Oil prices declined a lot in 2014. That caused a lot of people to liquidate oil investments. It also caused some other people to wonder when would be a good time to buy some energy assets cheaply, anticipating a rebound in prices. Don’t waste your time trying to identify “the bottom.” You’ll know it only after the fact. Instead, build positions gradually when you think prices are low enough. Here’s an interview with a successful investment banker who says he’s been mostly holding cash the last few years but now is beginning to look seriously at distressed energy properties. He says he hasn’t bought yet, but is close.
But with West Texas crude prices now down by 50%, to $50 a barrel, and many U.S. oil and gas companies scrambling for cash, Beal has been quietly building an oil and gas lending team at his Texas bank, and though he has yet to close on his first deal, he expects to pull the trigger soon. “We are trying to get real active in the oil patch,” he says. “We’re looking at some decent-size deals, hiring people–we are going to go after it.” According to Beal, volatility will become the driving force in markets once the Fed actually begins raising rates.
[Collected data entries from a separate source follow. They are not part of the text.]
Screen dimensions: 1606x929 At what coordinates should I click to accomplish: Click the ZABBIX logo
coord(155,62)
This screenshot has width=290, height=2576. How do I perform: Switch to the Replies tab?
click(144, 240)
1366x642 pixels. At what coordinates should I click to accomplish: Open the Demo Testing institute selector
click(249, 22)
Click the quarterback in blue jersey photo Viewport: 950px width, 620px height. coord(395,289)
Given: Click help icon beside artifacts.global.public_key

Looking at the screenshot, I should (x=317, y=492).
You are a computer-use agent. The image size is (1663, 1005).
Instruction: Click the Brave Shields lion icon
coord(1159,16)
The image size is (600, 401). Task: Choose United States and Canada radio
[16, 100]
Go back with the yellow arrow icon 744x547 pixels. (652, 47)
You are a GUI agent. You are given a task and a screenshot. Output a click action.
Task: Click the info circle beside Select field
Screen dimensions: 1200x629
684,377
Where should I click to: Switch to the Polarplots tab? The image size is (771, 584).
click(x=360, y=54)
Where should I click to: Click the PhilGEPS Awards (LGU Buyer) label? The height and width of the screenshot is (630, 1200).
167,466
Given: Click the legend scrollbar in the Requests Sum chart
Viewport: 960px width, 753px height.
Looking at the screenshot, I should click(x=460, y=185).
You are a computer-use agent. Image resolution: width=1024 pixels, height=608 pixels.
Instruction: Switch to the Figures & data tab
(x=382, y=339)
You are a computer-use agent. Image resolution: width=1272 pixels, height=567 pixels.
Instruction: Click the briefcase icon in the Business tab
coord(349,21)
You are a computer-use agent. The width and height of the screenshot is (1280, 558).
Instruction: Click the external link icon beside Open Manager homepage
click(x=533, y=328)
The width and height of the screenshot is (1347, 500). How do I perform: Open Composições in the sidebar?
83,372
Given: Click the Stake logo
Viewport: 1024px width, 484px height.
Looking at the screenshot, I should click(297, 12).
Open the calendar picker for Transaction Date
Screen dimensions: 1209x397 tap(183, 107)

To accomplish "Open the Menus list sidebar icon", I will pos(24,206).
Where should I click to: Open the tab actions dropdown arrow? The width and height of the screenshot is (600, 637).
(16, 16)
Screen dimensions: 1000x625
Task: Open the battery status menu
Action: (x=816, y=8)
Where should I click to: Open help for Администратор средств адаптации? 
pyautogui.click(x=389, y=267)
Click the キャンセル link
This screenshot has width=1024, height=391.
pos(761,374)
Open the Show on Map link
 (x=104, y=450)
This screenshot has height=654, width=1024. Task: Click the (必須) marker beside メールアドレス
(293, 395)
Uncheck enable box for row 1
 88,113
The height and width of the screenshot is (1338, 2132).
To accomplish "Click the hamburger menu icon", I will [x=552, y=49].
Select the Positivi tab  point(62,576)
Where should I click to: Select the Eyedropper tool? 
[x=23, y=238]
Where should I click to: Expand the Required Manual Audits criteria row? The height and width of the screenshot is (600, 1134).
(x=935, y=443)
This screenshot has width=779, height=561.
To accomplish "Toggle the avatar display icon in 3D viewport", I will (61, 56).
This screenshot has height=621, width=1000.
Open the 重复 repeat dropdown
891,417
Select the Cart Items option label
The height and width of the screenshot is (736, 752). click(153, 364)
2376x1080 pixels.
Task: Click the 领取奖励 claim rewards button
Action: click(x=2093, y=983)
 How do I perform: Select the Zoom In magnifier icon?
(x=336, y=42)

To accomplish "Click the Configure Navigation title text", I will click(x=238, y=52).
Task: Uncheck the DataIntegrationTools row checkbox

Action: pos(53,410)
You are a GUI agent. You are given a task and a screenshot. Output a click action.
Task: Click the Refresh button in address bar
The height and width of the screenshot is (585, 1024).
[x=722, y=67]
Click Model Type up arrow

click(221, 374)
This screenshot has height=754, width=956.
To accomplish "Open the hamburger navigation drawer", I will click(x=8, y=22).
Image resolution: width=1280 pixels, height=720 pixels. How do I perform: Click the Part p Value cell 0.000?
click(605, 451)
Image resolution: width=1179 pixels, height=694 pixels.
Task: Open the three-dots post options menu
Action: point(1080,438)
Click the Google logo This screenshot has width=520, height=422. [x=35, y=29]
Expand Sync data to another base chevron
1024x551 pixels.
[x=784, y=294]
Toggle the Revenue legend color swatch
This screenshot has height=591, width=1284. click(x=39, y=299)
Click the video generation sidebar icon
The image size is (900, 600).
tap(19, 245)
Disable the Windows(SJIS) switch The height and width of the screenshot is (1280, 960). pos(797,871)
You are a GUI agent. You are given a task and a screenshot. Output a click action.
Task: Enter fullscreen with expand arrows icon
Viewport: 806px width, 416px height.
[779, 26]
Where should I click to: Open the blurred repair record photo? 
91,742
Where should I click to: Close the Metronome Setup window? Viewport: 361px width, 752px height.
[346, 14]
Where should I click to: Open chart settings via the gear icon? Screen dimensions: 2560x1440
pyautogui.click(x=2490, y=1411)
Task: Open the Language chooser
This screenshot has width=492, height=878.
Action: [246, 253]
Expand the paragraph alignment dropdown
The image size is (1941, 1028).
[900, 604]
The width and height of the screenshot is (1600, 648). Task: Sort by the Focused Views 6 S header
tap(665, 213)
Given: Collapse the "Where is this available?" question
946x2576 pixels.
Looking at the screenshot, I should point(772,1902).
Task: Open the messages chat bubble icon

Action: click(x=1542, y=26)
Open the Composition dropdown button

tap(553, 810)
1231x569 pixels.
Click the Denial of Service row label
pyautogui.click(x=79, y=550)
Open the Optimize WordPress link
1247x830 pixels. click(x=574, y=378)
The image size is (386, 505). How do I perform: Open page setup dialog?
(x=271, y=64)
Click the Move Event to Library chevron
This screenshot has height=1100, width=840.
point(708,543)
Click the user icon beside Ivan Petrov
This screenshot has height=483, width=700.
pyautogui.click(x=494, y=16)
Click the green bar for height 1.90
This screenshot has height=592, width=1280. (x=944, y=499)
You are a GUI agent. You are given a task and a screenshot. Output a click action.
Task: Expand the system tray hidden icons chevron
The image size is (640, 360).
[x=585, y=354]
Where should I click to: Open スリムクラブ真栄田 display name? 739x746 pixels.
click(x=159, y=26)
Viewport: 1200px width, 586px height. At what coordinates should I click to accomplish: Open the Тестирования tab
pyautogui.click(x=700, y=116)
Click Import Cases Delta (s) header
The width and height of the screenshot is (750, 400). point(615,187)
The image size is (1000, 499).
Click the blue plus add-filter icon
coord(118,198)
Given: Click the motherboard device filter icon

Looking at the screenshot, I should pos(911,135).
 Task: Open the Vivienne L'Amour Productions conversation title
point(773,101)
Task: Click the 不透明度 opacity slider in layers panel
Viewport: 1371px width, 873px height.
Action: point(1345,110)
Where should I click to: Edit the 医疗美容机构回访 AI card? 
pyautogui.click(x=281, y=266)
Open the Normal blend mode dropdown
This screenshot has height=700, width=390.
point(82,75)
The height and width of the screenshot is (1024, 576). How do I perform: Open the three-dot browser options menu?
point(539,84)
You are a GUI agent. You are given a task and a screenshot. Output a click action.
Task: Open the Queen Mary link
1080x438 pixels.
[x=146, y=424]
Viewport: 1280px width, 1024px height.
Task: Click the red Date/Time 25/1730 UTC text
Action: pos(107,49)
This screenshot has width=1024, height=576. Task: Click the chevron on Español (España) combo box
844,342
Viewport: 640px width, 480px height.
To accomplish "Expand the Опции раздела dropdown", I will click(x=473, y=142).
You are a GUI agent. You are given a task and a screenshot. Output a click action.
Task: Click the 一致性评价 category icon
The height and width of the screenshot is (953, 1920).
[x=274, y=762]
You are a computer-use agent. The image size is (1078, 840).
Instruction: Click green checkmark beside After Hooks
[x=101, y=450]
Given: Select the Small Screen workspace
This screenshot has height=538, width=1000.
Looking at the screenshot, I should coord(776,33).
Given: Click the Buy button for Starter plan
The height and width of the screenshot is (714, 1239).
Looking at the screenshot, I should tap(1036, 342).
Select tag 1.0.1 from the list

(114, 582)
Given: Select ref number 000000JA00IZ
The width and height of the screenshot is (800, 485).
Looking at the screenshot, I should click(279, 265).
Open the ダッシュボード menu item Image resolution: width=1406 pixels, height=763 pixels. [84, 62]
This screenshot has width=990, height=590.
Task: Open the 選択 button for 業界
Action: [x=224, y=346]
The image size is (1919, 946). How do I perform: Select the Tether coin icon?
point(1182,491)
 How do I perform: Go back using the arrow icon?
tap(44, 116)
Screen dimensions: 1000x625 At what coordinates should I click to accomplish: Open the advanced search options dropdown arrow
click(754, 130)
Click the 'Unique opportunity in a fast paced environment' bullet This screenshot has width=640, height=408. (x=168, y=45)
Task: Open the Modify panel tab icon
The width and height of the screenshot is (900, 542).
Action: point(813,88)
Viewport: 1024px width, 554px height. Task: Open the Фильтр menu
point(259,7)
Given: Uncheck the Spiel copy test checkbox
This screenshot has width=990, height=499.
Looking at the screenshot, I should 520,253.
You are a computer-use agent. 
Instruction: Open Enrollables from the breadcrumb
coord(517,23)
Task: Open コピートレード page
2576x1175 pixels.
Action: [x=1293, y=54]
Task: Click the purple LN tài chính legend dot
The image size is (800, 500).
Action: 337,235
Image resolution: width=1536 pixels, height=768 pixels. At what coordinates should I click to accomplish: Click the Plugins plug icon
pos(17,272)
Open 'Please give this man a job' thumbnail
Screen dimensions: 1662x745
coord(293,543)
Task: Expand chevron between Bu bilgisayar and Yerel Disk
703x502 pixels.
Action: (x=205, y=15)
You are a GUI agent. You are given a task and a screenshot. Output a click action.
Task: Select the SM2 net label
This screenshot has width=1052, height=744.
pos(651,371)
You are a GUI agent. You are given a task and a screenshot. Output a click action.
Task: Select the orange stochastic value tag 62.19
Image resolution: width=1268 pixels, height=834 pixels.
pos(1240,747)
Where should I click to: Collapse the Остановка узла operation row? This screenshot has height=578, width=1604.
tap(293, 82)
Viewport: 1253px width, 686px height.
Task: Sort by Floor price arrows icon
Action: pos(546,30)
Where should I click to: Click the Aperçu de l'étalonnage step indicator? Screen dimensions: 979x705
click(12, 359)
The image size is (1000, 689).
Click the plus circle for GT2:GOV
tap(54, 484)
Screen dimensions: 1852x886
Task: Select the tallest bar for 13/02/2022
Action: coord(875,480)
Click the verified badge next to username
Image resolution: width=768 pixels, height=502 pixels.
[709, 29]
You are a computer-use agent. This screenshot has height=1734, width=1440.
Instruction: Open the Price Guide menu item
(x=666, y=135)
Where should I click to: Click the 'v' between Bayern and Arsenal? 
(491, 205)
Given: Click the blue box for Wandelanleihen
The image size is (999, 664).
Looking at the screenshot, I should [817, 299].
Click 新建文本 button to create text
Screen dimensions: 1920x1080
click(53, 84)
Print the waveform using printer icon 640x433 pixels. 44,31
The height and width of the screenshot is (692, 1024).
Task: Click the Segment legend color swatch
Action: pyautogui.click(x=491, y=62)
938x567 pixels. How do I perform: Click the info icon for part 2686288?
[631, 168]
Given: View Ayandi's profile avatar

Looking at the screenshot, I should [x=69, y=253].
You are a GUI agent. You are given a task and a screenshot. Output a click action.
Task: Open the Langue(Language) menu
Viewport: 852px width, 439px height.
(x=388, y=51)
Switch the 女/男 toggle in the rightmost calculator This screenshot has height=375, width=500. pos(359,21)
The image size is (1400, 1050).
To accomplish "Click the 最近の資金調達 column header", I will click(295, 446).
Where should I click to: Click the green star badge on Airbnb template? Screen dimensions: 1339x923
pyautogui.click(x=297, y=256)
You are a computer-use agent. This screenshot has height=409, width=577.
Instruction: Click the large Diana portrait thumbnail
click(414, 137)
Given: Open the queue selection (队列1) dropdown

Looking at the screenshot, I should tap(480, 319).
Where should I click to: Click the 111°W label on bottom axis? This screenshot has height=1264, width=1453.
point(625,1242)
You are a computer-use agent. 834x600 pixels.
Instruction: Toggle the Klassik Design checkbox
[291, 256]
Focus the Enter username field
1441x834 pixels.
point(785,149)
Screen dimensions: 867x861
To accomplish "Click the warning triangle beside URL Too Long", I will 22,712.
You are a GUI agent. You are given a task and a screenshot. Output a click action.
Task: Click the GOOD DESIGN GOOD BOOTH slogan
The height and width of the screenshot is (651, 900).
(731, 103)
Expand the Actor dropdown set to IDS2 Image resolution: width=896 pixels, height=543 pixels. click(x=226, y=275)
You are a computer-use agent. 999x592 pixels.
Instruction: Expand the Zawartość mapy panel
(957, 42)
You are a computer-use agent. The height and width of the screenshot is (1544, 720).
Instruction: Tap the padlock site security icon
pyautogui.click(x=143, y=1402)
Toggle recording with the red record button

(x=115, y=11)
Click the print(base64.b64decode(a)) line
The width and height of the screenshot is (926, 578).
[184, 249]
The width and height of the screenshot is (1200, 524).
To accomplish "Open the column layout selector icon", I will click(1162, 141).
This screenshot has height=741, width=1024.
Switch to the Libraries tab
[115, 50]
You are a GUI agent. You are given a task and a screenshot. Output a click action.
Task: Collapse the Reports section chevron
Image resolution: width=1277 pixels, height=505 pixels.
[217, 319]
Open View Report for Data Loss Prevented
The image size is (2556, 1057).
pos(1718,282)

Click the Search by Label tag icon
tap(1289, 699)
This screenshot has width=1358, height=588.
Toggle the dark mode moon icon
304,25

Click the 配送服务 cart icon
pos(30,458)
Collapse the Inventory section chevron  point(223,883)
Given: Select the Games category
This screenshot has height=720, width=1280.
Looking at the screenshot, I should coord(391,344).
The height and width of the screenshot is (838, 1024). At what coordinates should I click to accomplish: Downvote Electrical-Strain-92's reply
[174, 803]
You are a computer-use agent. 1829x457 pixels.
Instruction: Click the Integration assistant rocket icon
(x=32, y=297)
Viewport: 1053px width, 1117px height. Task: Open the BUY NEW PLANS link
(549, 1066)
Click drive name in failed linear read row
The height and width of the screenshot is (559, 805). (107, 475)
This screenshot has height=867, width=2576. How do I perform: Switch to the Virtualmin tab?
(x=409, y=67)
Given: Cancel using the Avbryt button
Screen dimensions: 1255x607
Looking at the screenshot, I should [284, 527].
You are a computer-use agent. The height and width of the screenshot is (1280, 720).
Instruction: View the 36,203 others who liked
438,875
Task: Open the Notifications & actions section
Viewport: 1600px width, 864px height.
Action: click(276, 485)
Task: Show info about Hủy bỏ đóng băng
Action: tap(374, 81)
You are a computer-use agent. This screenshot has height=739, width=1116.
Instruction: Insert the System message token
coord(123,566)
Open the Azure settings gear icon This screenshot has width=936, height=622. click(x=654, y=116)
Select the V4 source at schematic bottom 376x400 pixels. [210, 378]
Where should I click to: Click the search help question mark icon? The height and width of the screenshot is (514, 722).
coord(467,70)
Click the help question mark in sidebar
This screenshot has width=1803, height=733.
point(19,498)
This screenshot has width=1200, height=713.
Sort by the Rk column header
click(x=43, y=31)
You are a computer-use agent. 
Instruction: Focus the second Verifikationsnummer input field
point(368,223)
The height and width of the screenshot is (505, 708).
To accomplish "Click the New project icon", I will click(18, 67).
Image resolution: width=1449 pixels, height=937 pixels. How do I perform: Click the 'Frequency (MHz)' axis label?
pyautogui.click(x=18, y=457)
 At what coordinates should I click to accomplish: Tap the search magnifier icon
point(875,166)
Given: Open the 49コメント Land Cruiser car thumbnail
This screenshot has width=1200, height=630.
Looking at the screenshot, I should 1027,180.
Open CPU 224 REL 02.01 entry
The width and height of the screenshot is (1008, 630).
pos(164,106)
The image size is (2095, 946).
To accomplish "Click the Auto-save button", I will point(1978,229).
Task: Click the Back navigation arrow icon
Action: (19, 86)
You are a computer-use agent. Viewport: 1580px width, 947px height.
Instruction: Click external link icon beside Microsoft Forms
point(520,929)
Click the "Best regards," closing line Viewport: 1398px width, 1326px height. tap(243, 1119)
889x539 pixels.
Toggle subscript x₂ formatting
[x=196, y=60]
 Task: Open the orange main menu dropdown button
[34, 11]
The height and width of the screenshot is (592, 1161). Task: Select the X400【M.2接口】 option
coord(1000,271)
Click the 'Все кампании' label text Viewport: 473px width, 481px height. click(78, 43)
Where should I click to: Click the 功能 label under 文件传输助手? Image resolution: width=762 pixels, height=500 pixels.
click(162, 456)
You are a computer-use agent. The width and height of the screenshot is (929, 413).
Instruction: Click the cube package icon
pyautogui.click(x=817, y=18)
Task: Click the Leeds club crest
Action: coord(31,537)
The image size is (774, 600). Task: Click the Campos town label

But this will have little effect on the inevitability of oil’s long-term price appreciation.
Andrew Beal, 62, is one commercial banker investors should pay attention to. With a self-made fortune estimated at $12 billion, he is the Warren Buffett of the banking business. Just as Buffett runs his insurance-centered holding company, Berkshire Hathaway , almost as a personal hedge fund, so, too, does Beal run his bank. But unlike Buffett, Beal doesn’t have to entertain shareholders at annual meetings because he’s the sole owner of Beal Bank, which has 37 retail branches and $3.6 billion in deposits insured by the Federal Deposit Insurance Corp.